So Goes Times Square, so goes NYC ...
I've blogged countless times over the years about the transformation of NYC from a bustling, fun, dirty, dangerous city into a sanitized fun-house mirror of itself catering to tourists and rich foreigners. The cost of living in this city, while never cheap, is now astronomical, and the vestiges of old NYC - like coffee shops, rent controlled apartments, corner drug stores, and porn theaters - are fast disappearing. Because NYC is so vast, because it's a hodgepodge of over 300 neighborhoods (many of which are bigger than most towns and cities in the rest of the country), it's impossible to point to one spot in NYC as representative of greater whole changing dynamic. However, if you had to look for one example, then obviously Times Square, Crossroads of the World, is the place. It has changed so dramatically over the last quarter century, done a complete 180 in the city's and the public's imagination, going from "scary" to "boring", from "gross" to "respectable", that's it's almost impossible to comprehend. Times Square basically is NYC -- only more so.

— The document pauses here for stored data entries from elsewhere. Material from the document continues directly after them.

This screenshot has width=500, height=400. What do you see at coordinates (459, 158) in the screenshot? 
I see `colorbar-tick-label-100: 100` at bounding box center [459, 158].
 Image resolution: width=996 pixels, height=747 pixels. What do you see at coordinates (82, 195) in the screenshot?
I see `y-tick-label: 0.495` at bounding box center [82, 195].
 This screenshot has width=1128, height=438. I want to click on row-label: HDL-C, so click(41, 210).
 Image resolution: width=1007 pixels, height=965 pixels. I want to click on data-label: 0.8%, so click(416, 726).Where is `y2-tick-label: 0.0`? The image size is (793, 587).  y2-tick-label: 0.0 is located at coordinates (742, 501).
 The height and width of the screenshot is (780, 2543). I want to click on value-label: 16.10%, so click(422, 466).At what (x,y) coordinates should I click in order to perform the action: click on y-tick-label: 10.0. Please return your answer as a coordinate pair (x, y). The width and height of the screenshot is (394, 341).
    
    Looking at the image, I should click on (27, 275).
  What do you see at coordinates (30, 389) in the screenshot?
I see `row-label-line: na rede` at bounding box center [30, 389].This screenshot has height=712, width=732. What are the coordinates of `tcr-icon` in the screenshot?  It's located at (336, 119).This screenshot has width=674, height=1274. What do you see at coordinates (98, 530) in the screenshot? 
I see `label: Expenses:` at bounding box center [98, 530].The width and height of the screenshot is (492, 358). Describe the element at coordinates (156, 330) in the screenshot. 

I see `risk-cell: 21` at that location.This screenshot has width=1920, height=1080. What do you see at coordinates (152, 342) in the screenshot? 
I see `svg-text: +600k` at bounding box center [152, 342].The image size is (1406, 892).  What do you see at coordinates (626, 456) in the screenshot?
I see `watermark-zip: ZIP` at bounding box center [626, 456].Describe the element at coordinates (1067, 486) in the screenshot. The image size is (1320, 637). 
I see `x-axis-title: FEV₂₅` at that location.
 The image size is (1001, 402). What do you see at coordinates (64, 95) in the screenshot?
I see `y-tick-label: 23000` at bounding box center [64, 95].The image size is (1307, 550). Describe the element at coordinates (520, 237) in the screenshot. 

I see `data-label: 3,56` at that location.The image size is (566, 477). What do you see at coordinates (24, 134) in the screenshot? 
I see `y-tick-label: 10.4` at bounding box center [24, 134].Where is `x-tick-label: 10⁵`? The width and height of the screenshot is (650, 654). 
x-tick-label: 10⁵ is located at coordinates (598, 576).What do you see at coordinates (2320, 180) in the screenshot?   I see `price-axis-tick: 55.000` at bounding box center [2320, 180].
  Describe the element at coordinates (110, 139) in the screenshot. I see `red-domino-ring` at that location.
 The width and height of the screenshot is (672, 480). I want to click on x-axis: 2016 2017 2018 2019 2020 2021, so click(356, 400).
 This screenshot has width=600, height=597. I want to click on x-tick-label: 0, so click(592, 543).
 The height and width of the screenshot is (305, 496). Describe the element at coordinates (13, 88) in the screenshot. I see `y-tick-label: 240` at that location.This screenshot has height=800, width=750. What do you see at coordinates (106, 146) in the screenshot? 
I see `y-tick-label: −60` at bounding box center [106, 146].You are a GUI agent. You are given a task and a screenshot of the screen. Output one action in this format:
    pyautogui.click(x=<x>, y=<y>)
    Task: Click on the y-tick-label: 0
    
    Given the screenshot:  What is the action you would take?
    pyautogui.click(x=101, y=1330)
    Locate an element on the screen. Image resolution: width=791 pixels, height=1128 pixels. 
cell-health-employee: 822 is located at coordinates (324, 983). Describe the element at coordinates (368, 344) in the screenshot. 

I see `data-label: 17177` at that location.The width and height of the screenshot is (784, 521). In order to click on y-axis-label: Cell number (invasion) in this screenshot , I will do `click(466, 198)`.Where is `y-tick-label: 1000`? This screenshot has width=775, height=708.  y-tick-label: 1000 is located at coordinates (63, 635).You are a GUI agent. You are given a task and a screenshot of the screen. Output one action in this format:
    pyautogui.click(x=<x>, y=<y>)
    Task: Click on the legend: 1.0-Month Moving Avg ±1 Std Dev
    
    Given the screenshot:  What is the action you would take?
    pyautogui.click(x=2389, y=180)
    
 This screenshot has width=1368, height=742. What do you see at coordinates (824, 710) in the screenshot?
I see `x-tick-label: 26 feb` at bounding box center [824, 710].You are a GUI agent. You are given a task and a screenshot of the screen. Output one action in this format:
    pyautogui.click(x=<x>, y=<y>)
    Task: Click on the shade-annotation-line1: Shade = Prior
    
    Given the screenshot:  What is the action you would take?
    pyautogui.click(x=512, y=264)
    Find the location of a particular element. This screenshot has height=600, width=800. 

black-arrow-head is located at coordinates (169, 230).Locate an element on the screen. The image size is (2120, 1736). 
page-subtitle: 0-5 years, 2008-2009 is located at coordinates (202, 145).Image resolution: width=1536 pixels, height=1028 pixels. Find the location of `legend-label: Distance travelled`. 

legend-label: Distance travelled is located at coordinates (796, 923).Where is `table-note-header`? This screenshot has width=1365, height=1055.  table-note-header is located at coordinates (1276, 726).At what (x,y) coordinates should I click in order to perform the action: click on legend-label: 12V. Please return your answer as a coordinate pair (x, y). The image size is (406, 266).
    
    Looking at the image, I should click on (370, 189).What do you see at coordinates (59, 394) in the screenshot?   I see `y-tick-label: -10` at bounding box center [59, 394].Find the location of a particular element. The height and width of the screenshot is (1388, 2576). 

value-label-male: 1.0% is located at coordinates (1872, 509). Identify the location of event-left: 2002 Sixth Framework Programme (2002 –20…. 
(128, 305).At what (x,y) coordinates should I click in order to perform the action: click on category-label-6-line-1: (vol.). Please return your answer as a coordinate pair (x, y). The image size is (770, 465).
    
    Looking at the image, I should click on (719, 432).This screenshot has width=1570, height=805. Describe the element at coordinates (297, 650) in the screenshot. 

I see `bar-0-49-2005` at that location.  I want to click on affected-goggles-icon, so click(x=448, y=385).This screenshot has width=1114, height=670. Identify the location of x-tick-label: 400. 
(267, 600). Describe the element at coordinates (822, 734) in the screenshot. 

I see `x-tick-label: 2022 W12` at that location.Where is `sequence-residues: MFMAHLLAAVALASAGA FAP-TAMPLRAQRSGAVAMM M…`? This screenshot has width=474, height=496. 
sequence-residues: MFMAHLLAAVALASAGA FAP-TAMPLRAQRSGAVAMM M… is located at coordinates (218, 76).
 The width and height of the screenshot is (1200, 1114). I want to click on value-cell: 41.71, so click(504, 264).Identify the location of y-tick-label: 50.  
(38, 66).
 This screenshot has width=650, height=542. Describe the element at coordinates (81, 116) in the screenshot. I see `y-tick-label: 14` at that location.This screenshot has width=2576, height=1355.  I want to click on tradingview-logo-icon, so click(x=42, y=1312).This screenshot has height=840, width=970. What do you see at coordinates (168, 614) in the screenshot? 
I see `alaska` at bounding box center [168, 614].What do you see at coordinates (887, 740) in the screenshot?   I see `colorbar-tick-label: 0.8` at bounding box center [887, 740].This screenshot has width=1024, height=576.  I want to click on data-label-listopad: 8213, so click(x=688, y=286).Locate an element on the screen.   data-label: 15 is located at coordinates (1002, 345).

This lengthy article from this week's New York magazine reviews the transformation of Times Square over the years, from a den of moral inequity to a den of economic inequality. Times Square, it reminds us, has always been the nerve center of the city, representative of it in so many ways. So when it changed, the rest of the city was destined to follow it.
Also, you might be interested to read (or read about) a new book called City on Fire about NYC in the last 1970s era, when the city was dangerous -- and wonderful.
Then, finally, read this article about the boom in 1970s New York nostalgia. Apparently, it's a "thing" now.
If you get a time machine and travel back 40-something years and tell New Yorkers what their city would become, most of them would ask to get into the time machine and travel back to the future with you. But for many of us, if we could go back to that old NYC, some of us, including yours truly, might choose to stay there ... for a while at least.
As Fran Leibowitz said: Times Square today is like a gay bar in the 1970s -- no one admits to going there.